GroundWork Monitor Community Edition can give you insight into your computing infrastructure, allowing you to see the current and historical states of all your computers: servers, desktops, and laptops, all of your network devices, all of your services (like TCP/IP and Web services), and all of your applications (like mail servers and database apps). You can choose to be alerted when something goes awry via pager, SMS, email, or phone, and even set up automatic restarts or fall-overs.
check_openmanage is a plugin for Nagios that checks the hardware health of Dell servers running OpenManage Server Administrator (OMSA).
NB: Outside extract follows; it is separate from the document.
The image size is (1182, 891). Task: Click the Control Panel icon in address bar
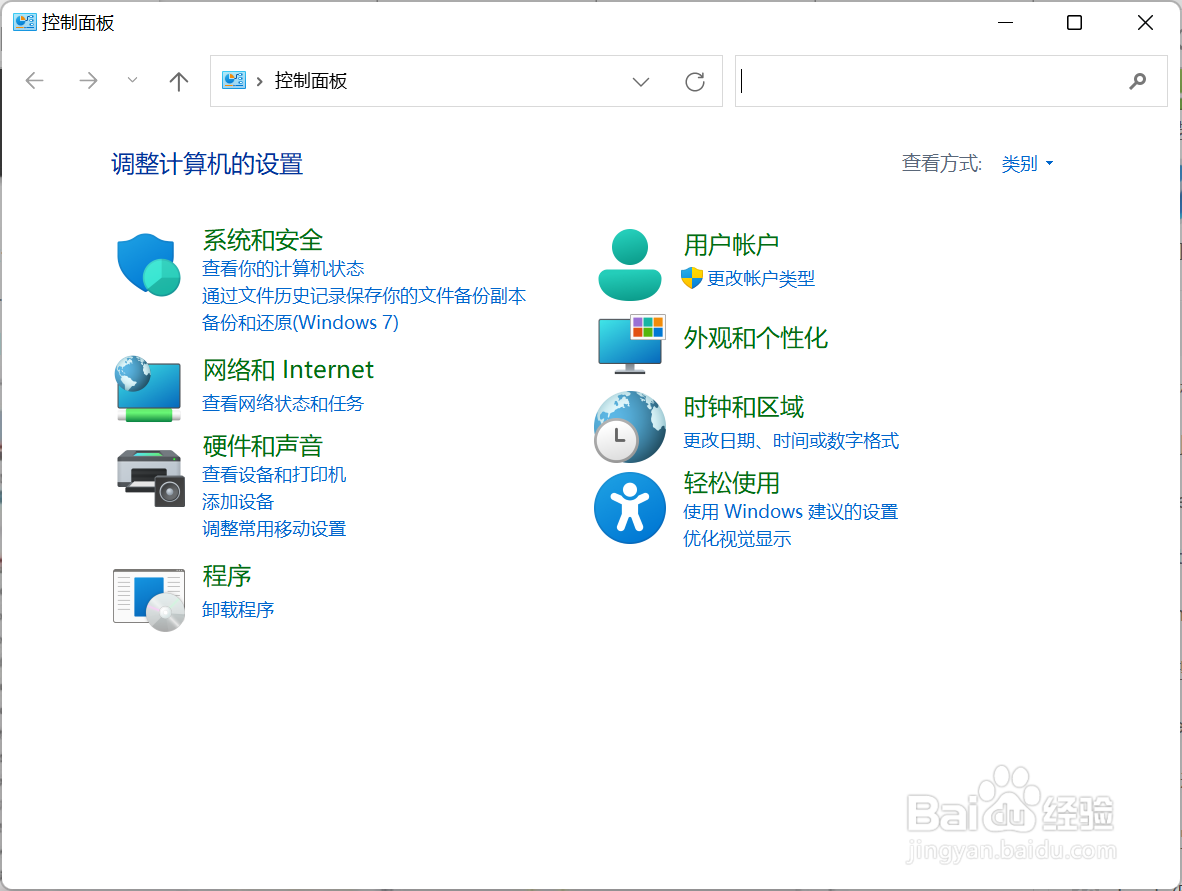tap(234, 81)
The plugin can be used remotely with SNMP or locally with NRPE, check_by_ssh, or similar. It checks the health of the storage subsystem, power supplies, memory modules, temperature probes, etc., and gives an alert if any of the components are faulty or operate outside normal parameters.
memtester is a user-space utility for testing the memory subsystem in a computer to determine if it is faulty. It does a good job of finding intermittent faults and non-deterministic faults. It has many tests to help catch borderline memory. memtester should compile and run on any 32- or 64-bit Unix or Unix-like system.
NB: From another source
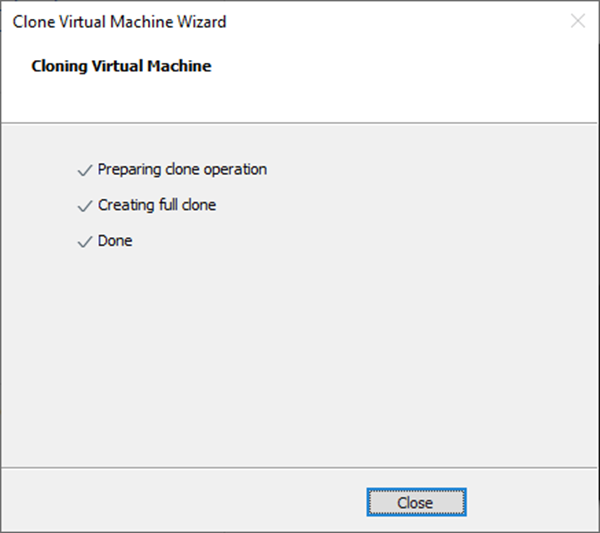The height and width of the screenshot is (533, 600).
Task: Click the word "operation" in the first step
Action: [x=234, y=170]
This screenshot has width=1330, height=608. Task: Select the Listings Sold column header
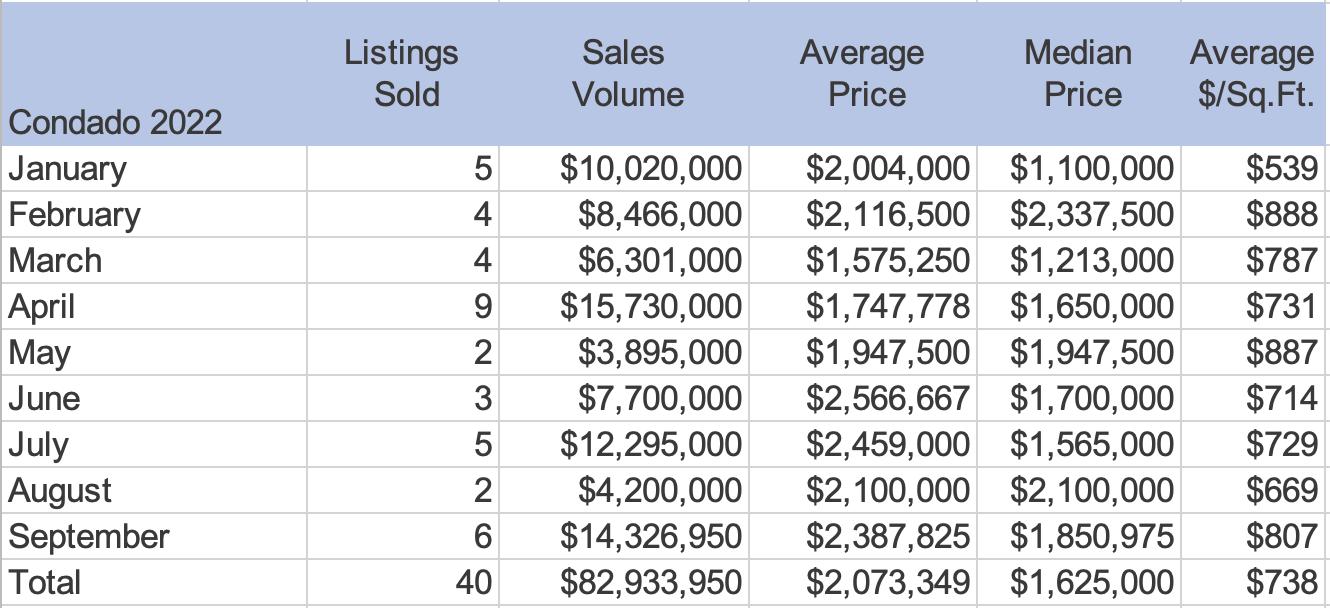(402, 73)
cpuburn is is a set of programs that load x86 CPUs as heavily as possible for the purposes of system testing. FPU and ALU instructions are coded in an endless loop in an attempt to maximize heat production from the CPU, putting stress on the CPU itself, the cooling system, the motherboard (especially voltage regulators), and power supply. The tests may damage undercooled, overclocked, or otherwise weak systems and cause data loss or permanent damage to electronic components.
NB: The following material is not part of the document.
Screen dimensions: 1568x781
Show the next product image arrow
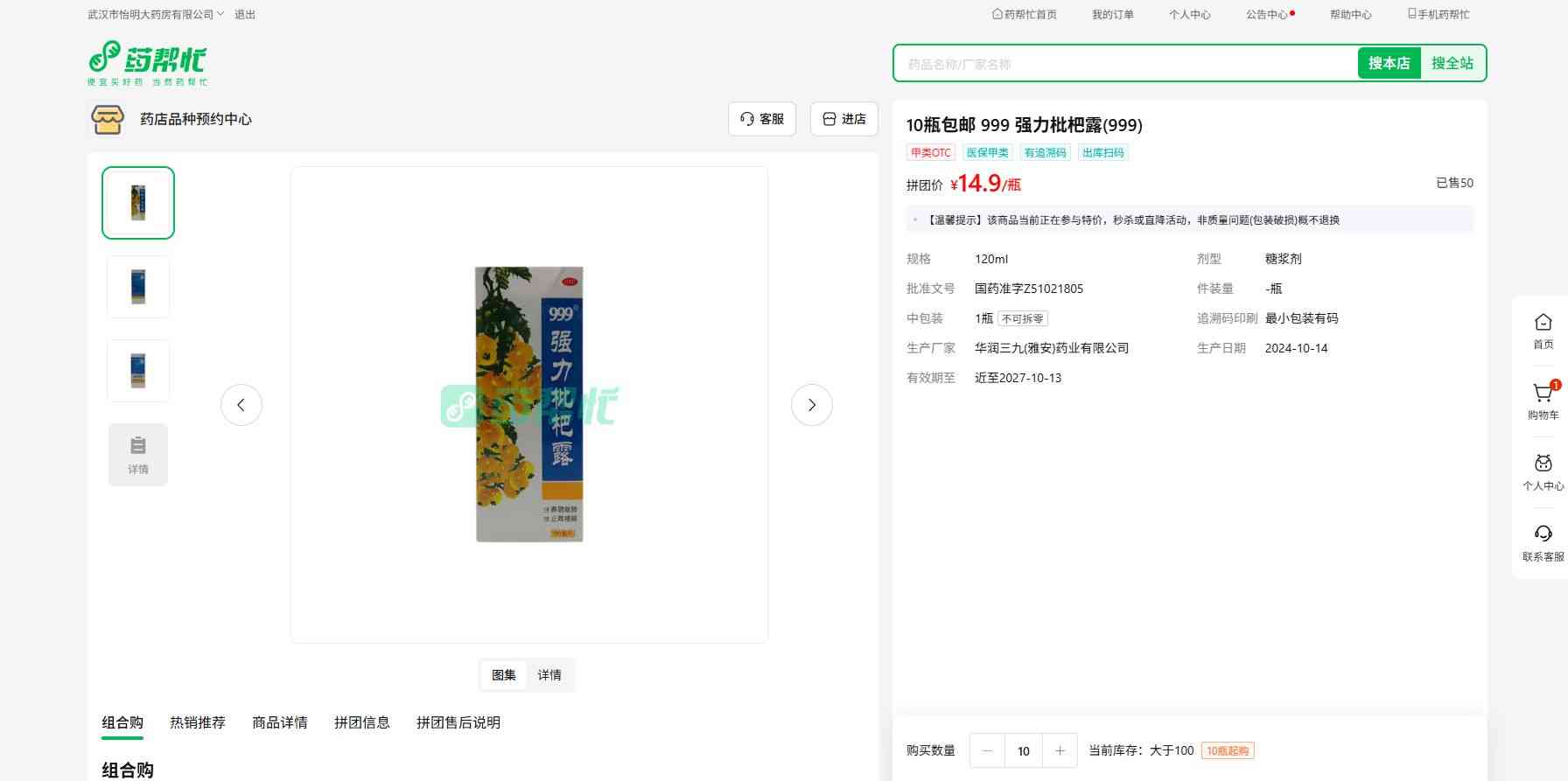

mpt-status is a query tool for accessing the running configuration and status of LSI SCSI HBAs. It is a heavily modified version of the original mpt-status-1.0 tool written by Matt Braithwaite. It allows you to monitor the health and status of your RAID setup. Currently supported and tested HBAs are the LSI 1030 SCSI RAID storage controller and LSI SAS1064 SCSI RAID storage controller. Since the tool uses the MPI (message passing interface), chances are high that the basic information regarding RAID status will be available for all LSI-based controllers.
memtest86+ is a memory tester which is based on memtest86 v3.0, and provides an up-to-date version of this useful tool, which aims to be as reliable as the original. It has been fixed to work on AMD64 systems, and also properly detects all current CPUs and motherboard chipsets. It supports ECC polling for AMD64, i875P, and E7205, and displays some useful settings for the most popular chipsets.
check_hpasm is a plugin for Nagios which checks the hardware health of Hewlett-Packard Proliant servers. To accomplish this, you must have installed the hpasm package. The plugin checks the health of processors, power supplies, memory modules, fans, CPU- and board-temperatures, and alerts you if one of these components is faulty or operates outside its normal parameters.